Rory Burke

Personal information
- Native name: Ruairí de Búrca (Irish)
- Born: 2005 (age 20–21) Oranmore, County Galway, Ireland
- Occupation: Student

Sport
- Sport: Hurling
- Position: Centre-forward

Club
- Years: Club
- 2023-present: Oranmore–Maree

Club titles
- Galway titles: 0

College
- Years: College
- ATU Galway

College titles
- Fitzgibbon titles: 0

Inter-county
- Years: County
- 2026-: Galway

Inter-county titles
- Leinster titles: 1
- All-Irelands: 0
- NHL: 0
- All Stars: 0

= Rory Burke (hurler) =

Irish hurler

Rory Burke (born 2005) is an Irish hurler.
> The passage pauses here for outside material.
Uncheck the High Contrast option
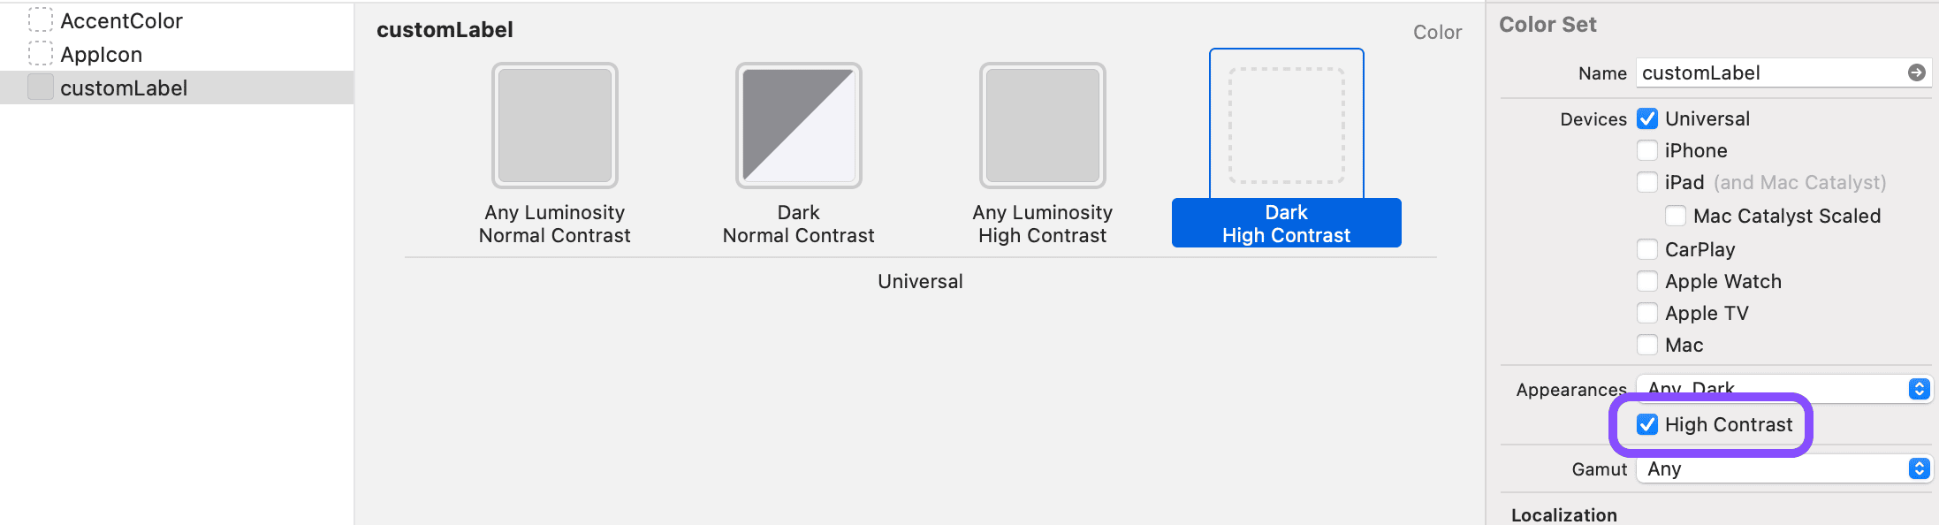Image resolution: width=1939 pixels, height=525 pixels. [1647, 425]
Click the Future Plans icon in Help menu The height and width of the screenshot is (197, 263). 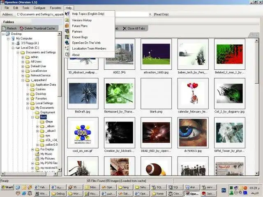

At club level he plays with Oranmore–Maree and at inter-county level with the Galway senior hurling team.

==Career==

Burke first played hurling at juvenile and underage levels with the Oranmore–Maree club. He won a Galway MAHC title in 2022, following a 2–13 to 1–12 win over Clarinbridge in the final. Burke made his senior team debut in 2023. He has also lined out for ATU Galway in the Fitzgibbon Cup.

At inter-county level, Burke first appeared for Galway during a two-year tenure with the minor team. He was part of the team beaten by Cork in the 2021 All-Ireland MHC final. Burke immediately progressed to the under-20 team.

Burke made his senior team debut in Galway's National Hurling League campaign in 2025.